I recently had the pleasure of attending the SaaStr Europa conference, and one of the popular themes amongst the scheduled talks was the of Product-Led Growth, or PLG for short.
But, what exactly is product-led growth?
One thing that was clear from the conference is that there was no general consensus on exactly what it meant and how it should be approached.
Product-led growth is part of something that has often been referred to as the consumerisation of B2B SaaS.
This describes a shift in both the user experience and the buying behaviours of modern B2B SaaS platforms.
Gone are the days where legacy B2B systems with poor UX are acceptable and driven from top-down purchasing decisions.
Consumers within a business now demand a high quality user experience, and are driving bottom-up purchasing decisions in the platforms that individuals and teams within a business decide to adopt.
Companies like Google and Apple have put top quality UX in people’s pockets, and when choosing SaaS products to use at work, they expect a similar quality experience, not an outdated legacy system that is hard to use and extract value from.
Because of this change in expectations and decision making, it is vital to reduce as much friction as possible to get your product in front of your users and to enable them to extract value from it as soon as possible.
What may have previously been seen as a ‘freemium’ business model now plays a much more important role in driving adoption and growth.
Product-led growth encapsulates all of the necessary elements to ensure that your product is reaching the right audience and that their buying and decision making process, and the value they extract from the product is as streamlined as possible.
Looking a DropBox as a great example of product-led growth working well, over 90% of the companies revenue is derived from self-serve channels and users upgrading from a free to a paid subscription.
The right product-led growth strategy also makes it easy for consumers to share their success and experience with the product with their peers, driving further growth.
Of course, the key to this is that the product does deliver a high quality experience and solve a genuine problem for your consumers.
There are four key elements to a successful product-led growth strategy that go beyond simple freemium and pricing decisions:
It should go without saying, but your SaaS platform must solve a genuine problem for your audience.
This requires knowing your audience really really well and ensuring that it’s more than a ‘nice to have’ product and that you are truly problem-driven vs solution-driven in your approach to product development and marketing.

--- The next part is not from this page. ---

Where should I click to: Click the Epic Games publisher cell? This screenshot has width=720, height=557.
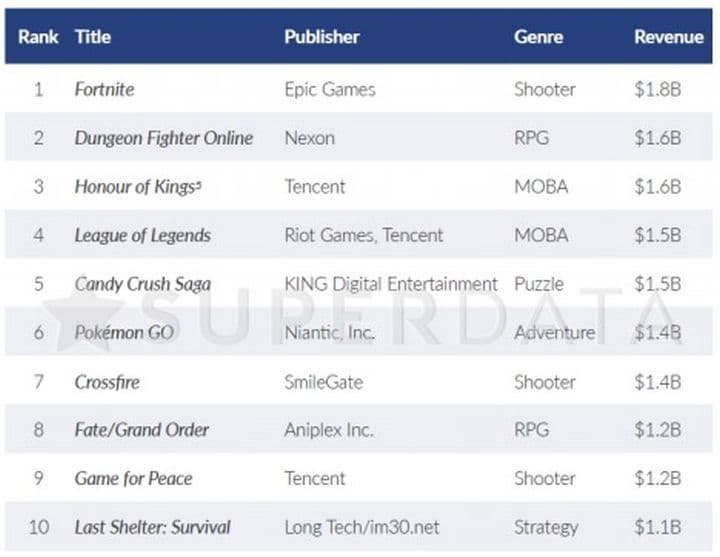tap(329, 89)
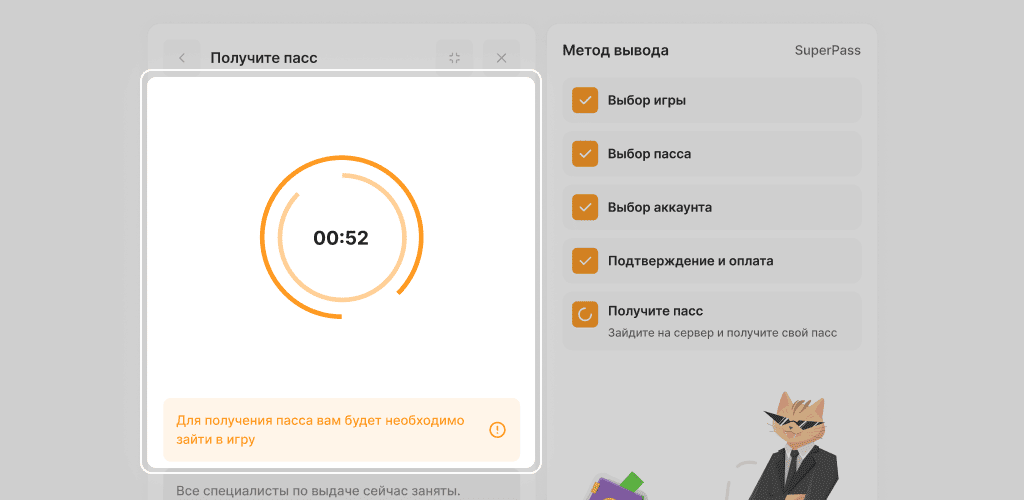Click the back chevron arrow button

tap(182, 58)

Within your target audience, you will most likely have different personas and can segment your audience a number of different ways.
The most successful PLG companies ensure that they understand and capture this information in order to tailor the experience to the new user and configure and present the experience in a way that is best suited to what the new user is trying to achieve with the platform.

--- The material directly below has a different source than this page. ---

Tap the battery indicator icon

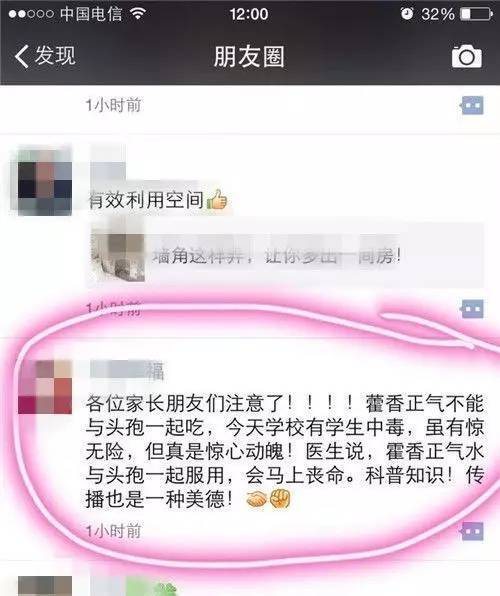click(x=477, y=14)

SaaS companies can lose up to 75% of new users in the first week, so it’s vital that the onboarding experience delivers value.
Part of this relates to clarity of problem and audience.
You need to make sure that you are attracting the right type of users to your platform, the ones that truly resonate with the problem you are trying to solve and your perspective.
Assuming that you are attracting the right people to your platform, you need to really focus on reducing any points of friction in their onboarding experience and making it as easy as possible for them to extract value early without the need for your involvement.
This may take a lot of experimentation, certainly a lot of user research, talking to people that have been through your onboarding process to find out where there are strengths as well as weaknesses that you can improve upon.
The right onboarding experience should improve your conversion rate to paid plans as well as drive growth through referral and recommendation.
Engagement & Experience
Just because you get the onboarding experience right doesn’t mean that you are done in terms of driving engagement and providing a high quality experience.
Keep users engaged with your platform over time and reminded of the value delivered will ensure that users remain loyal to the platform, don’t churn and are more likely to upgrade or purchase add-ons.
A user or company going quiet might seem nice from a customer support perspective, but it doesn’t bode well in terms of growth.
When looking at experience as well as upgrade paths, it’s important that you remain problem-oriented, and align your success with the success of the end user.
To summarise the key takeaways for implementing or improving a PLG strategy, the key thing is to optimise the experience for your end user, ensuring you have a clearly defined end user and ensuring they can get value from the platform as quickly as possible with as little friction as possible.
If you continue to optimise for end user experience and engagement you can drive that bottom-up adoption and growth that many SaaS businesses are striving to achieve.